_Provided text_.
[start]

Mysql trigger events in a row based master-slave replication on slave-side


I do have a MySQL Master-Slave database and a process on the slave-side which listens to the latest updates from the Slave DB and acts accordingly. I also wrote a trigger on the slave-side to update another table (which the process is listening to).

delimiter #
CREATE  TRIGGER on_insert AFTER INSERT ON test
FOR EACH ROW
BEGIN 
    INSERT INTO Ins_table 
    VALUES(NEW.firstname, NEW.id);
end#
delimiter ;

I inserted the trigger on the Slave server (not on the Master because I am using row-based replication). The process checks the "Ins_table" every 10 seconds to obtain new records. The replication happens perfectly fine. However, the trigger on the slave-side never works. I have tested above triggers in a separate database (with no replication), and it works without any issue. Can you please help me to understand why the triggers after insert do not function on the slave-side of a row-based Master-Slave replication?


Solution

  • That is the expected behaviour for row-based replication, see mysql documentation

    Replication and Triggers

    With statement-based replication, triggers executed on the master also execute on the slave. With row-based replication, triggers executed on the master do not execute on the slave. Instead, the row changes on the master resulting from trigger execution are replicated and applied on the slave.

[end]

_Data extract_.

[start]

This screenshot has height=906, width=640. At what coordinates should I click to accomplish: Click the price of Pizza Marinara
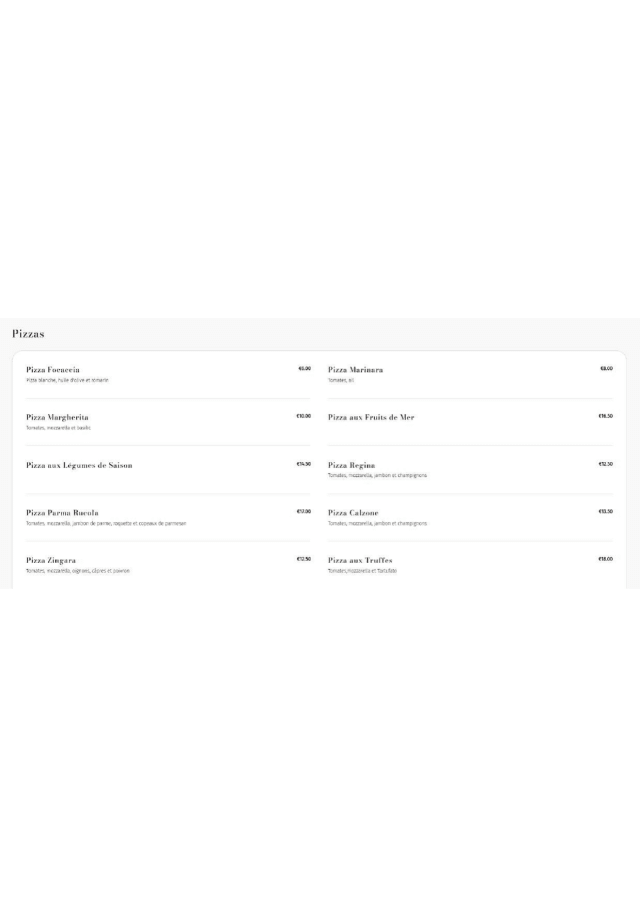coord(606,368)
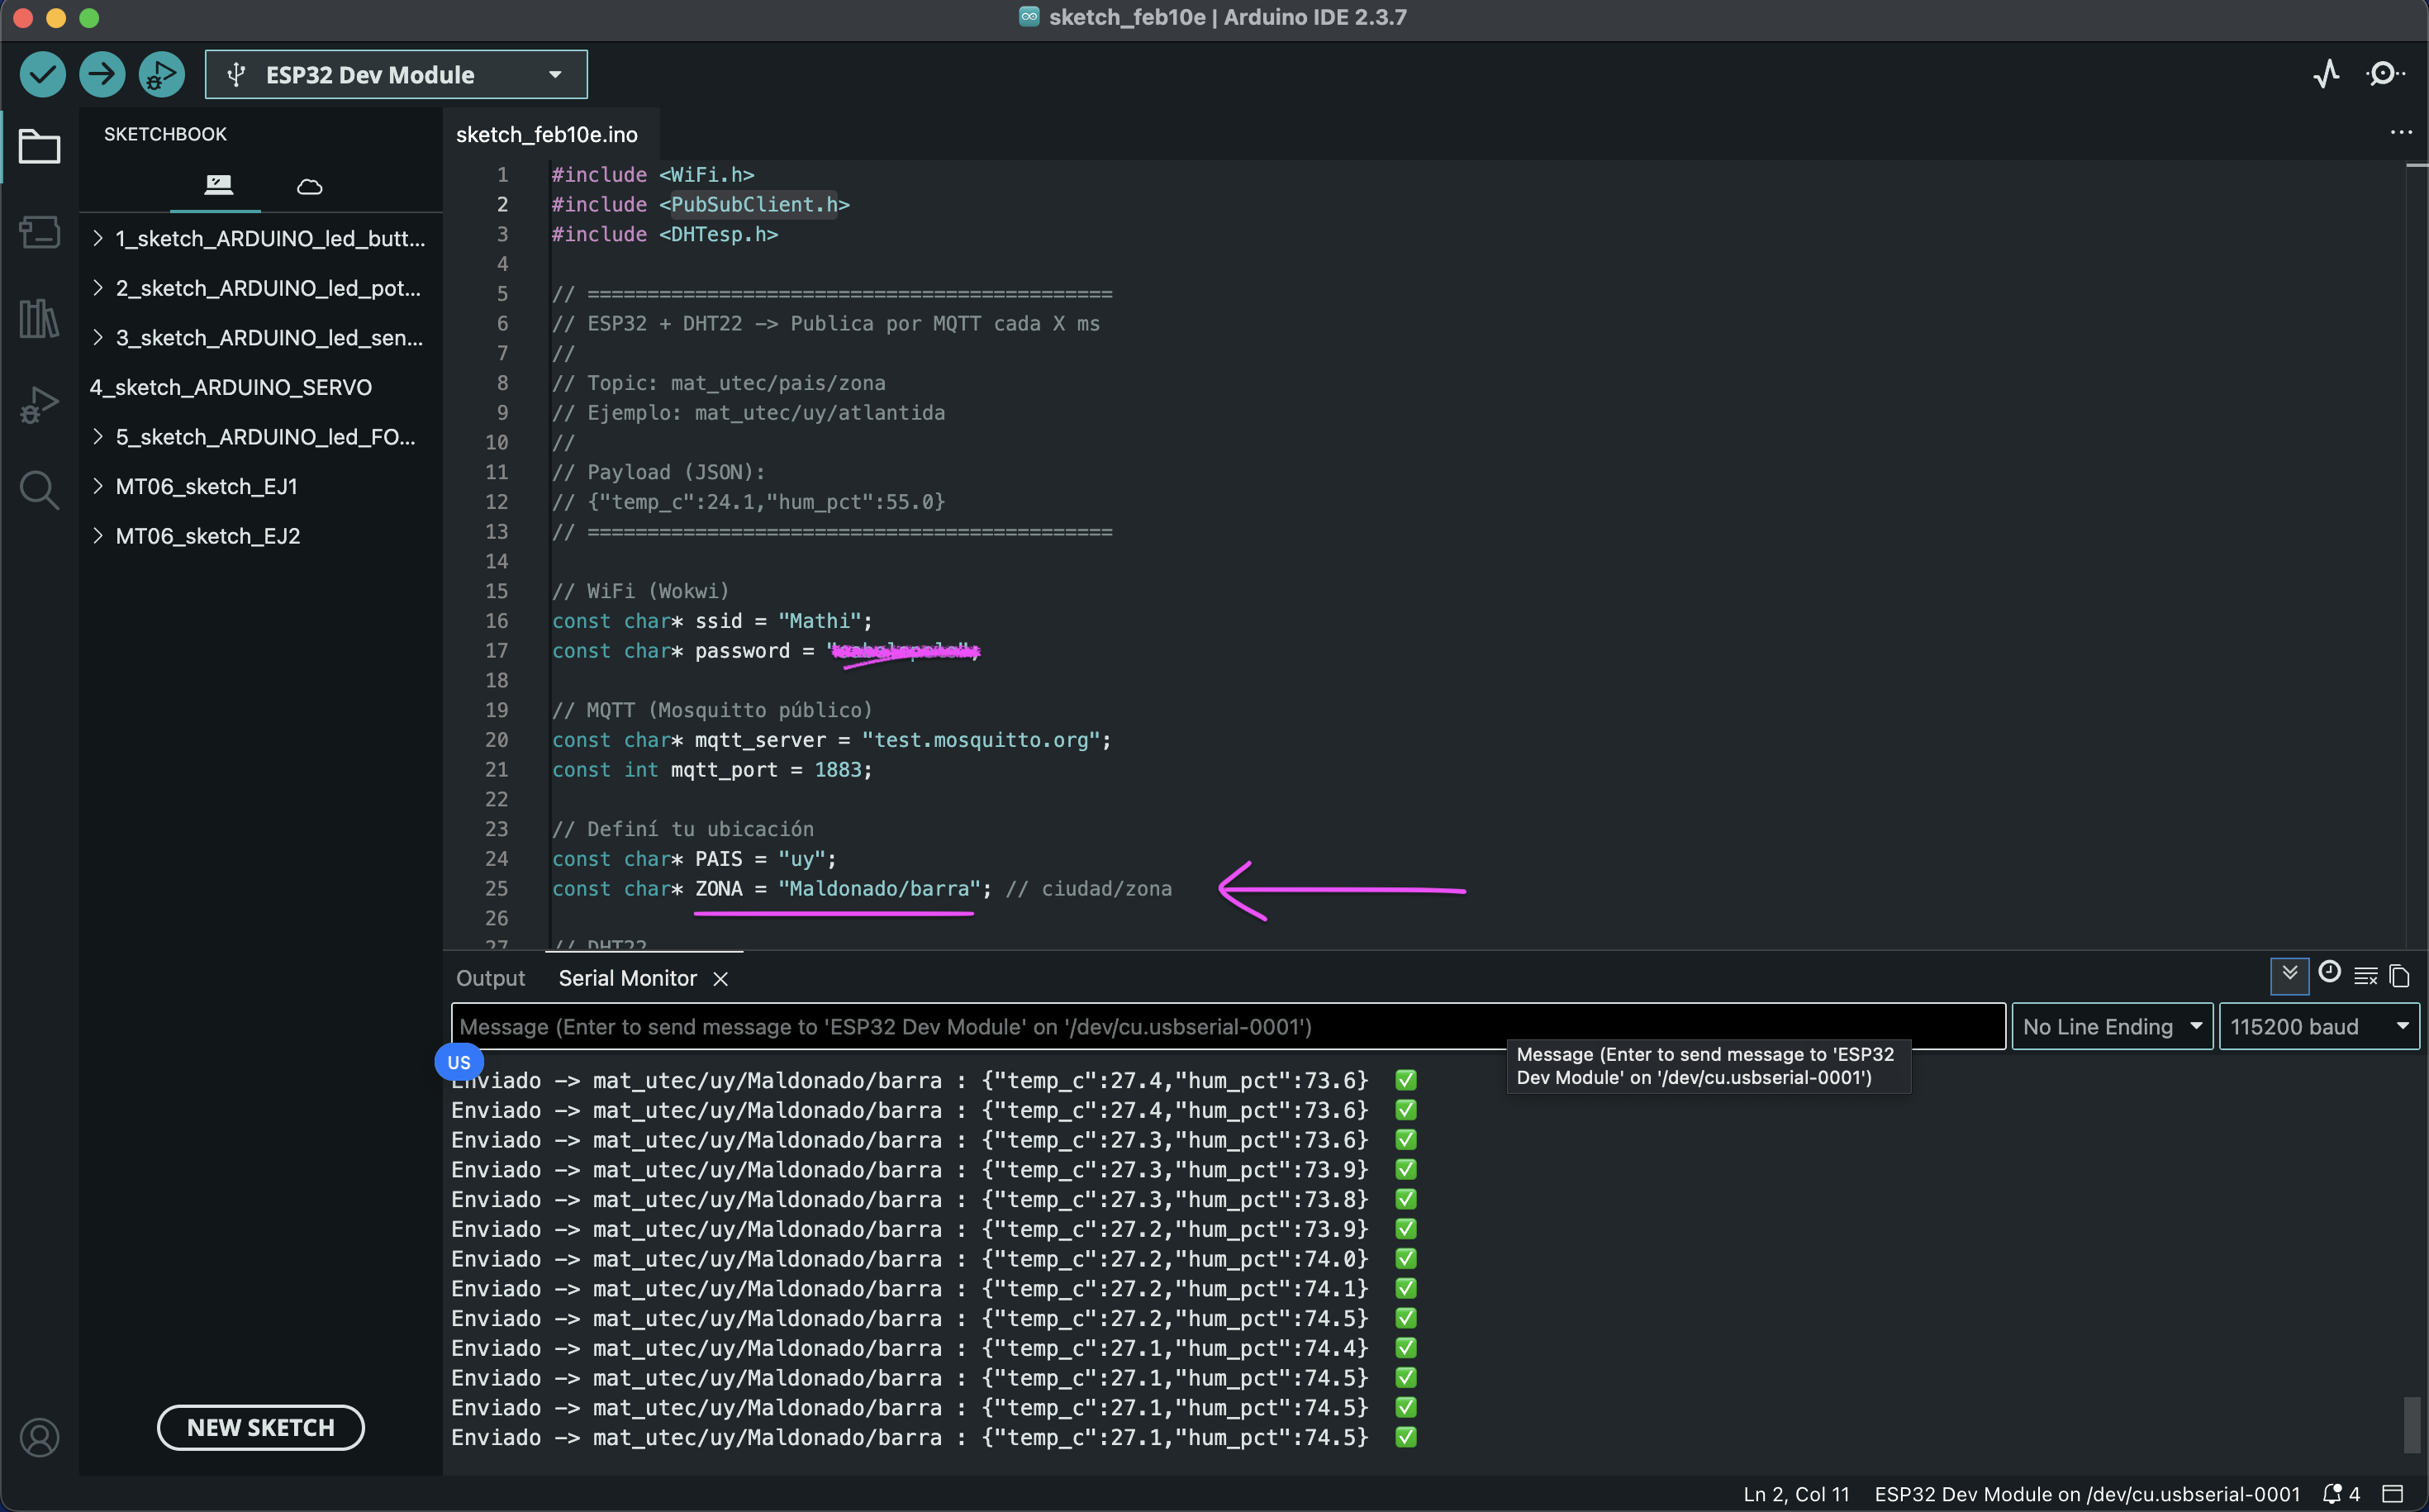Toggle timestamp display in Serial Monitor
The width and height of the screenshot is (2429, 1512).
(x=2329, y=974)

[end]

_Complete the following_.
• a. According to the MySQL trigger text, how often does the process check "Ins_table" for new records?
• b. Resume the MySQL trigger text after its final sentence, continuing the answer.
The entries are separate from the MySQL trigger text.

_Expected responses_.
• a. Every 10 seconds.

• b.
    This behavior is by design. If under row-based replication the slave applied the triggers as well as the row changes caused by them, the changes would in effect be applied twice on the slave, leading to different data on the master and the slave.

    If you want triggers to execute on both the master and the slave—perhaps because you have different triggers on the master and slave—you must use statement-based replication. However, to enable slave-side triggers, it is not necessary to use statement-based replication exclusively. It is sufficient to switch to statement-based replication only for those statements where you want this effect, and to use row-based replication the rest of the time.